The claimant relies in particular on the submission that it had taken reasonable steps to effect service in accordance with the rules and on the fact that Mr Mian and his solicitors were, by virtue of it being sent by email to Mills & Reeve on 12 September 2022, aware of the contents of the claim form at the time when it expired.
Mr Mian would oppose the application, pointing out that the focus of the inquiry is on the reason why the claim form could not be served within the period of its validity (Abela at [48]). He relies principally on the fact that he would lose a good limitation defence if service were retrospectively validated and the prejudice he would suffer accordingly. He says that reasonable steps were not taken to ascertain his address, matters were left until the end of the limitation period and the end of validity of the claim form and that there should have been a prospective application under rule 6.15.

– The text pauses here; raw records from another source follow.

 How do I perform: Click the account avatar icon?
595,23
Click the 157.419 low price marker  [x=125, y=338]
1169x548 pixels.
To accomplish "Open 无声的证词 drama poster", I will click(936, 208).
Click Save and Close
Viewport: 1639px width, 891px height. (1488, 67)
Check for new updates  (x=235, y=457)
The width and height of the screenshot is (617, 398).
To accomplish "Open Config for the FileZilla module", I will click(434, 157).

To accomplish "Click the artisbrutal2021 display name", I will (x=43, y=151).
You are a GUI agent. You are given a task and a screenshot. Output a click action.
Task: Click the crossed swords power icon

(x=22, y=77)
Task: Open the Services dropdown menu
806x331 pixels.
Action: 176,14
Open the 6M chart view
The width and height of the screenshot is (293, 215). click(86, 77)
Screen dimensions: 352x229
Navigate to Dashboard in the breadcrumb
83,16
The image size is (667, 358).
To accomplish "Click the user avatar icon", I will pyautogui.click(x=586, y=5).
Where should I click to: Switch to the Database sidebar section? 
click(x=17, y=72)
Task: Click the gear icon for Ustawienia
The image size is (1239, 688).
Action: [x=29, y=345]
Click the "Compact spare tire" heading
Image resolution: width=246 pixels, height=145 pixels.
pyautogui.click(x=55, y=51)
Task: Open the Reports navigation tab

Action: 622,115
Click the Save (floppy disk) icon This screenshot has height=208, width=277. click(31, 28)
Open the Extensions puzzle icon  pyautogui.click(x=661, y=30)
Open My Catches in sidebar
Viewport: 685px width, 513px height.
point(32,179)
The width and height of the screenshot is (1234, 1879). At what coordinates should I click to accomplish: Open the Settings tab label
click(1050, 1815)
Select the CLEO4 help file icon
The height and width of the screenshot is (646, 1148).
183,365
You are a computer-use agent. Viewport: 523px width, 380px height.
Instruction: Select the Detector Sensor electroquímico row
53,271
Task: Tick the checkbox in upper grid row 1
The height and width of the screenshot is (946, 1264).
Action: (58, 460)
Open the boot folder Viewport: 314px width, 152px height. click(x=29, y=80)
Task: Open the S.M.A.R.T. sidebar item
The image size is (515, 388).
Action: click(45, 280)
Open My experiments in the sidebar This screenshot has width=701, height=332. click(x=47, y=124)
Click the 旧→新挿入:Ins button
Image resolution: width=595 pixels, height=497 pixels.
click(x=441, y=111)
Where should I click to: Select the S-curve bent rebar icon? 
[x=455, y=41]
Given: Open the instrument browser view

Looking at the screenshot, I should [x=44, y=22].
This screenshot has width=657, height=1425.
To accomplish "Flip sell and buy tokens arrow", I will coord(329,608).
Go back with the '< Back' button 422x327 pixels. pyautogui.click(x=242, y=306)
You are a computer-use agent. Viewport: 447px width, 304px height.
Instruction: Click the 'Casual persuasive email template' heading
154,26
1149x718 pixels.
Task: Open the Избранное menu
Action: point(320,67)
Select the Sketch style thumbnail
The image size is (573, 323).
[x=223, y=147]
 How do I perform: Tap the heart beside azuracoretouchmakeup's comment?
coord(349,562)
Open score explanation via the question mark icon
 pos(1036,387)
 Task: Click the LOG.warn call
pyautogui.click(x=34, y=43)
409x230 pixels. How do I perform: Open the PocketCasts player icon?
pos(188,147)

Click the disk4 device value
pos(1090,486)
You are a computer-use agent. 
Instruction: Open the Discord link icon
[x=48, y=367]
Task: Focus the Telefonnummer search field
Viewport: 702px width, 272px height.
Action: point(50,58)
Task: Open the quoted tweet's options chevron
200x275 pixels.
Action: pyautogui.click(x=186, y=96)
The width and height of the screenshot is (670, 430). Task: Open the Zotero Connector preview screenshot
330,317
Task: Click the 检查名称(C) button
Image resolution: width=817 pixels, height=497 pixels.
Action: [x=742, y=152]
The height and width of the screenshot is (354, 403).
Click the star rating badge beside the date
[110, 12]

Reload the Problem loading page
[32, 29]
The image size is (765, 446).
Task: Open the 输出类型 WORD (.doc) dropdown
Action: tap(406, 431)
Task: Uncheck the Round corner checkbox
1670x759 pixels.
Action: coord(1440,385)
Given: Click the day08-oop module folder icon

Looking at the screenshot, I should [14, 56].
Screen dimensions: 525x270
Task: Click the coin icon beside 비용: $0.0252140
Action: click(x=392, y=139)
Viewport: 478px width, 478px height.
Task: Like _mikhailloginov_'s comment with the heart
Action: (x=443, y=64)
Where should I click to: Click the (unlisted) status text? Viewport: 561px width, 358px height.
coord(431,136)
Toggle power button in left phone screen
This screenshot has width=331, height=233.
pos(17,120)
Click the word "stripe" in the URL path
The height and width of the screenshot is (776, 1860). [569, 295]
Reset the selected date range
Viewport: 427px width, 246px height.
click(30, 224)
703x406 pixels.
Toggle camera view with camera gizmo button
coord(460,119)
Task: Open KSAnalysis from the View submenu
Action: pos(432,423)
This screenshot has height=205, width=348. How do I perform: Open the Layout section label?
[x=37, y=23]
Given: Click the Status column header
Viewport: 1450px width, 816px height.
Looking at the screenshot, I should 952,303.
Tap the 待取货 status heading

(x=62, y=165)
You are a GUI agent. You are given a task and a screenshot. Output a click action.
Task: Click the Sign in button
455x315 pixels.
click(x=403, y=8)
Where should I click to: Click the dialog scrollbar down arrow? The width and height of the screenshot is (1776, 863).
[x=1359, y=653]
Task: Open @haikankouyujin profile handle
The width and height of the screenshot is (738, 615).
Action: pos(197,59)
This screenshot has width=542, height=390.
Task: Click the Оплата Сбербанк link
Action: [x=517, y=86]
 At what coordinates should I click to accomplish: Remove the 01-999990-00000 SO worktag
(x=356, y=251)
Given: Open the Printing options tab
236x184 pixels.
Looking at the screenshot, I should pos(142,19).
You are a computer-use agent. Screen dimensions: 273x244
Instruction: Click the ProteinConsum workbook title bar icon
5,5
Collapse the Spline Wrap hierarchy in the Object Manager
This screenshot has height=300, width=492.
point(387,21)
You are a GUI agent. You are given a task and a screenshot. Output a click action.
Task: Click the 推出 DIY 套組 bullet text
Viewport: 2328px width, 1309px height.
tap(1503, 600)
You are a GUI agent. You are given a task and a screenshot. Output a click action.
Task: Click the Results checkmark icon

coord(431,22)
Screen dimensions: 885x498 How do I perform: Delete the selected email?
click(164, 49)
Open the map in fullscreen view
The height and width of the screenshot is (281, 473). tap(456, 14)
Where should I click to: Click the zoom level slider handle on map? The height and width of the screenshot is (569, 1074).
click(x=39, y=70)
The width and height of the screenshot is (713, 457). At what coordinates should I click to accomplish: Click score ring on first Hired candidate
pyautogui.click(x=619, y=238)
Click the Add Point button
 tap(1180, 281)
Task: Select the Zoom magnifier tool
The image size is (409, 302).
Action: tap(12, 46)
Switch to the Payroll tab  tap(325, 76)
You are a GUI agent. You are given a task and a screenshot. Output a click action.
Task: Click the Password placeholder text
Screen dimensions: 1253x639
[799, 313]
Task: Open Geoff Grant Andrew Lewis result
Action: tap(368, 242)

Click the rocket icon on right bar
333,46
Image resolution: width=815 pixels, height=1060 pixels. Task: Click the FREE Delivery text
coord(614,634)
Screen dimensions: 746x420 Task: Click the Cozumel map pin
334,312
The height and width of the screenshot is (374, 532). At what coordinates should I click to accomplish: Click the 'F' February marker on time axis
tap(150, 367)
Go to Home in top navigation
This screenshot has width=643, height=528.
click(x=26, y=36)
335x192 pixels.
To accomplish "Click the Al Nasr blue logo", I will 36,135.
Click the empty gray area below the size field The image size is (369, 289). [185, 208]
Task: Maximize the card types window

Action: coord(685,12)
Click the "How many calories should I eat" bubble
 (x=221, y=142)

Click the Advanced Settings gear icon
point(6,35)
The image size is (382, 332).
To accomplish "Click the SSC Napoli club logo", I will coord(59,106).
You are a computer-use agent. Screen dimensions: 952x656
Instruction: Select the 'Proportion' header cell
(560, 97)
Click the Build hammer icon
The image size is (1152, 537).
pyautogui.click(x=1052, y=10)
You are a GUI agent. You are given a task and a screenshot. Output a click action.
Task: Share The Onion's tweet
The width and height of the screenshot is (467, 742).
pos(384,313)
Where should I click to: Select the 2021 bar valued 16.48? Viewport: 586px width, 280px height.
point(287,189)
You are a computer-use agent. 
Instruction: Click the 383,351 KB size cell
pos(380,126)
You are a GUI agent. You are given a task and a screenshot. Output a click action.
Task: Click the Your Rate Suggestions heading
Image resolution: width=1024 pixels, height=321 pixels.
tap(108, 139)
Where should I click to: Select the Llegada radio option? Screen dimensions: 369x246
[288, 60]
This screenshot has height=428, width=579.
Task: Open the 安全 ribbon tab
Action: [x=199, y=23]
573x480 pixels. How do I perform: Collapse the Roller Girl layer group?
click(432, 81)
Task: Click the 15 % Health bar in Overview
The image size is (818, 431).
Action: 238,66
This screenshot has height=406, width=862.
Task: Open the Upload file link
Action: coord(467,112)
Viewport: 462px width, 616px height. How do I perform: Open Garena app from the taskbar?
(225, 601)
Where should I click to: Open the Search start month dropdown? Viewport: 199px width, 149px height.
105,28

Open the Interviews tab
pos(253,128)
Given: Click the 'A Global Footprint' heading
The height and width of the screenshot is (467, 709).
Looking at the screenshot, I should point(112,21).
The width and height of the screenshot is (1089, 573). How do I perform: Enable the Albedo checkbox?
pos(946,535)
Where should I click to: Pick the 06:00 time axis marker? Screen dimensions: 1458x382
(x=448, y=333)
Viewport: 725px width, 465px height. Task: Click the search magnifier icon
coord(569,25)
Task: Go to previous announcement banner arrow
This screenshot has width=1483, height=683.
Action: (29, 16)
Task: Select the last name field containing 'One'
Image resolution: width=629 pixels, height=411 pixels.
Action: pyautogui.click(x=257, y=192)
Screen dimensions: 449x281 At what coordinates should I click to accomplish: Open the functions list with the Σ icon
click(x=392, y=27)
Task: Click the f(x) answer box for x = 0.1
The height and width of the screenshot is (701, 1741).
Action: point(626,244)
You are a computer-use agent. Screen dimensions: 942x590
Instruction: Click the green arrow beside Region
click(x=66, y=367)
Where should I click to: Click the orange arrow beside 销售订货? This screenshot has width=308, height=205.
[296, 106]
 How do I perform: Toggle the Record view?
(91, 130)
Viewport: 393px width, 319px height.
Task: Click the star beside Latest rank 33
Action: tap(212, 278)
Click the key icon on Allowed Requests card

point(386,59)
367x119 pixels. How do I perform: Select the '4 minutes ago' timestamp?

In favour of the claimant, I consider for reasons that I have already explained above that reasonable steps were taken to ascertain Mr Mian’s current address. It is particularly relevant that Mr Mian is a solicitor and an officer of the court and litigants and others should be entitled to rely on information published by the SRA about the current business address of practising solicitors. Furthermore, this application will arise only if I am wrong in my conclusion on the construction of the relevant rules. In those circumstances, the claimant will have adopted the same construction as I have on a point on which there appears to be no direct authority. This is relevant to the exercise of the court’s discretion under rule 6.15. This is not a case like Barton where the relevant rule (concerning service by electronic means) was unambiguous and where the claimant had simply not considered it.
Accordingly, the only point of weight in favour of Mr Mian is that he will lose the benefit of a limitation defence if service of the claim form is now validated. In my judgment, the reliance by the claimant on (accurate) information published by the SRA together with the fact that the contents of the claim form came to the attention of Mr Mian and his solicitors during the period of validity of the claim form outweigh this prejudice.
If necessary, I would therefore make an order under CPR rule 6.15(2) validating the steps taken by the claimant to bring the claim form to Mr Mian’s attention by emailing them to his solicitors during the period of validity of the claim form for service within the jurisdiction in addition to sending and delivering the claim form to 20 Old Bailey. Given that this was done, it is not necessary separately to consider the application to dispense with service of the claim form altogether.
Conclusion
I am satisfied that the claim against the first defendant is a claim brought against an individual who is being sued in the name of the business and that the claimant served him with the claim form at his current business address as identified in accordance with CPR rule 6.9(3). If I am wrong about that, then I would make an order that the steps already taken by the claimant to bring the claim form to the attention of the first defendant is good service.